リグちゃんは、クーララカに胸ぐらを掴まれ持ち上げられたまま、両脚をぷらぷらさせながら言った。
「リグちゃんとセンちゃんは、とってもなかよしなのです! センちゃんがそろそろ『還る』頃だとききましたので、さいごに遊ぼうとおもって、センちゃんのところにいったのです!」
「そこで、センティラス様から私のことを聞いたのだな? そして、すでに還られてしまったセンティラス様のかわりに私を罰しようと、こうして探していたのだな?」
「ちがうのです! でも、探してたのはそうなのです! でもでも、罰するためではないのです! センちゃんは、最後までずっとクーちゃんのことを心配していたのです!」
「そんなわけがあるか。私は勇者に斬りかかったことでセンティラス様の名を地に落とし、あまつさえセンティラス様まで斬ってしまったのだぞ」
「そんなわけあるです! だってセンちゃんは、クーちゃんに『ありがとう』って言ってたです!」
その一言に、クーララカの髪が逆立った。
「なぜだ……!? なぜなのだ!? なぜセンティラス様は斬られてもなお、私に『ありがとう』などと言ったのだ!?」
「リグちゃんとセンちゃんは、ずっと約束してたことがあったのです!」
「な……何をだ?」
「ふたりでがんばって、『好きなものを好きだ』って、胸を張って言える世の中にするです、って約束してたです!」
「……何だと?」
「身分とか生まれとか関係なく、誰もが勇者になれて、誰もが聖女になれて、なんにでもなれるのです! したいことができるのです! 『好きなものは好き』『ダメなものはダメ』って、誰もが自由に言えるのです! そんな世の中にするです、って、リグちゃんはセンちゃんと約束してたです!」
クーララカの手で揺れながら、リグちゃんは続ける。
「もちろんすぐには無理ですから、せめて自分の子供たちにでも、好きなことをさせてあげるです、って! そしたらその子たちがいつかきっと、少しずつでも世の中を変えてくれるはずです、って、そう思ったです!」
「貴様っ……! 話をそらすなっ! その約束と、センティラス様が斬られて礼をおっしゃったことに、何の関係があるっ!?」
するとリグちゃんから笑顔が消え、豆鉄砲を食らった小鳩のような顔になった。
「ですっ!? これだけ言っても、まだわからないですか!? クーちゃんって、センちゃんが言ってたとおりの子なのです!」
「なんだと!? それは、どういう意味だっ!?」
「そんなことよりです! クーちゃん、センちゃんがどうして斬られてお礼を言ったのか、知りたいですか?」
「ああ! だからさっきからそう言ってるだろう!」
「じゃあ、リグちゃんと一緒に来るです!」
「なに……?」
「クーちゃん、行くところがないです? なら、リグちゃんのお家に来るです! そしたらどうしてセンちゃんがお礼を言ったのか、わかるはずです!」
「貴様は理由を知っているのだろう!? ならもったいつけず、今すぐ教えろ!」
「ダメなのです! だって還っていくセンちゃんと約束したです! クーちゃんが自分で気付くまでは、教えないでね、って言われているです!」
「センティラス様が、そのようなことを……!?」
「はいです! だからセンちゃん、リグちゃんのお家に来て、一緒に暮らすです!」
ぴょんと子ウサギのように跳ね、クーララカの手から離れるリグちゃん。
サンドイッチをクーララカに手渡したあと、再びリュックに手を突っ込んだ。
井戸の底のように暗いリュックの中から、にゅーっと長い剣が出てくる。
大きさからいって、とても中に入るものではないのだが、魔法により空間拡張を施したリュックなのだろう。

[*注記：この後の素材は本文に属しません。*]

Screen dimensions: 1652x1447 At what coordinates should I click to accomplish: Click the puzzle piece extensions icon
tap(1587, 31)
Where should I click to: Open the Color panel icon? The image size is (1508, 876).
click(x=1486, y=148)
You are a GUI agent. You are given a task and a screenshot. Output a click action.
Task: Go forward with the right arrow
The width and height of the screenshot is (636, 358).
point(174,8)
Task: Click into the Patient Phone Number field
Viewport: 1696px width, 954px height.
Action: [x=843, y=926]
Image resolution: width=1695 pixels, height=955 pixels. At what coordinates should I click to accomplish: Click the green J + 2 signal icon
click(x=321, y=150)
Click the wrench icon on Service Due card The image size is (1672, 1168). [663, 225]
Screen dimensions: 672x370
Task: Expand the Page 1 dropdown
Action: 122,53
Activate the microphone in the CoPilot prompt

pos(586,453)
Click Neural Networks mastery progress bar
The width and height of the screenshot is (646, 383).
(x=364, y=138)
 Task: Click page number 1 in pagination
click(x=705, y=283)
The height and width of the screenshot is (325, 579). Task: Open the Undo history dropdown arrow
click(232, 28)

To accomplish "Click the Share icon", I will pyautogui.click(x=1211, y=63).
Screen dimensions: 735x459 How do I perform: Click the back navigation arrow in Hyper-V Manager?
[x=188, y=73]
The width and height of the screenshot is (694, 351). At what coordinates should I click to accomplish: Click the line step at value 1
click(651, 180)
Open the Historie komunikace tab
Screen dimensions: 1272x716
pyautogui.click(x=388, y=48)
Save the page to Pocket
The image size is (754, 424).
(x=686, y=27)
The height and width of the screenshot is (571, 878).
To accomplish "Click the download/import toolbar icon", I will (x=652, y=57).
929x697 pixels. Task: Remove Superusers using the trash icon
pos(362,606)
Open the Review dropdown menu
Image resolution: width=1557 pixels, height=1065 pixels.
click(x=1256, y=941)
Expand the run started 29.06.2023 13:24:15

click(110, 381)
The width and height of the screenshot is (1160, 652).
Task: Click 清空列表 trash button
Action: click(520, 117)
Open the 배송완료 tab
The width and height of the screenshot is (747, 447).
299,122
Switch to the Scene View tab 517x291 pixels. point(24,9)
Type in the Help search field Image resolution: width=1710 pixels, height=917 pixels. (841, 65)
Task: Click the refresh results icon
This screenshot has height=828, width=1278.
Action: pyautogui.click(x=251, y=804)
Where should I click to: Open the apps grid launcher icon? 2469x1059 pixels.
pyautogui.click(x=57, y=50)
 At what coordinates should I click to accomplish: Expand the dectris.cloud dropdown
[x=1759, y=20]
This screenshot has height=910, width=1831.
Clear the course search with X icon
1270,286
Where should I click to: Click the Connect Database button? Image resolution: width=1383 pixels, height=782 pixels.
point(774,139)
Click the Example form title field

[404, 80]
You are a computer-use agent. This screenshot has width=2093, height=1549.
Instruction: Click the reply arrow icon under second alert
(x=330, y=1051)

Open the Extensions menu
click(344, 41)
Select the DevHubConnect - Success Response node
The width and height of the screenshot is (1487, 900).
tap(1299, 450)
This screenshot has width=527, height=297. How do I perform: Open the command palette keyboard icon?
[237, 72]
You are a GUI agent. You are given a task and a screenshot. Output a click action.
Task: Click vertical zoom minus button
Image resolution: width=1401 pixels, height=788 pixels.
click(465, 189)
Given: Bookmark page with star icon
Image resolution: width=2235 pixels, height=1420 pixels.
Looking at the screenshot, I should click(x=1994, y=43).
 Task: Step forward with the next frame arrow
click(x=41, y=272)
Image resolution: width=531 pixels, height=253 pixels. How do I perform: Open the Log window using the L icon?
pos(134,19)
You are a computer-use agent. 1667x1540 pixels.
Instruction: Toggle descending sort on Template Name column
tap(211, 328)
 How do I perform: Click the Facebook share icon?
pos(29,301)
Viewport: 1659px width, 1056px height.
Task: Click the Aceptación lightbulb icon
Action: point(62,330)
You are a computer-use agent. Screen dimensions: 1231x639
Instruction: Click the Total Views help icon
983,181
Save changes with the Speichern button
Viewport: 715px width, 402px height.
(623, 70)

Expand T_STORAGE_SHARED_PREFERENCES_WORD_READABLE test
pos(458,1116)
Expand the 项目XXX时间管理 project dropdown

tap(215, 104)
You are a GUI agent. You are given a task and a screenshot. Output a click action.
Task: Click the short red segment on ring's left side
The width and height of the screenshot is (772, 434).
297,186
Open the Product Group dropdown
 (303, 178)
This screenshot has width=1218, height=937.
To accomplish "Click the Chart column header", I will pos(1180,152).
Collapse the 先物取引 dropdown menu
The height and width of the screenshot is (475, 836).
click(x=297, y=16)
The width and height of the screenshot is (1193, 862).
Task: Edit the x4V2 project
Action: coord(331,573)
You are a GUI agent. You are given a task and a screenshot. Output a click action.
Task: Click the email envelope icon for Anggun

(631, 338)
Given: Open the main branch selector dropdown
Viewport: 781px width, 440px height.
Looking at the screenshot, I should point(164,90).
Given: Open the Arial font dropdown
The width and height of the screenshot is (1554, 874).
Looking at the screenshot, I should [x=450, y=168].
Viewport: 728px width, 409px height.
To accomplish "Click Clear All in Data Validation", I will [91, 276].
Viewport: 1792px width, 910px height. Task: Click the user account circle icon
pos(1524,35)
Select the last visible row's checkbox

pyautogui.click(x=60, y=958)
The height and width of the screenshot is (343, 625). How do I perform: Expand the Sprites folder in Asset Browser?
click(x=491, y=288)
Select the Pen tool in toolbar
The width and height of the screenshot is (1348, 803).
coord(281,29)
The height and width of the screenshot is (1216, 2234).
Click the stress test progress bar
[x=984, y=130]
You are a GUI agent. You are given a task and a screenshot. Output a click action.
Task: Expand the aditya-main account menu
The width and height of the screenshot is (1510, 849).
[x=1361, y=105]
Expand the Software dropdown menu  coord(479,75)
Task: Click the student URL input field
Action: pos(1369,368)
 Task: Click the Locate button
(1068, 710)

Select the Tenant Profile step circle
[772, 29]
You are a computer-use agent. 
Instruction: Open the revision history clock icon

「はいです、クーちゃん! これ、センちゃんからもらった大切なものです? だったらもう二度と、手放したりしちゃダメなのです!」
再び太陽のような笑顔に戻った幼女が差し出していたのは……。
今となってはセンティラスとの唯一の思い出の品となってしまった、チャルカンブレードであった。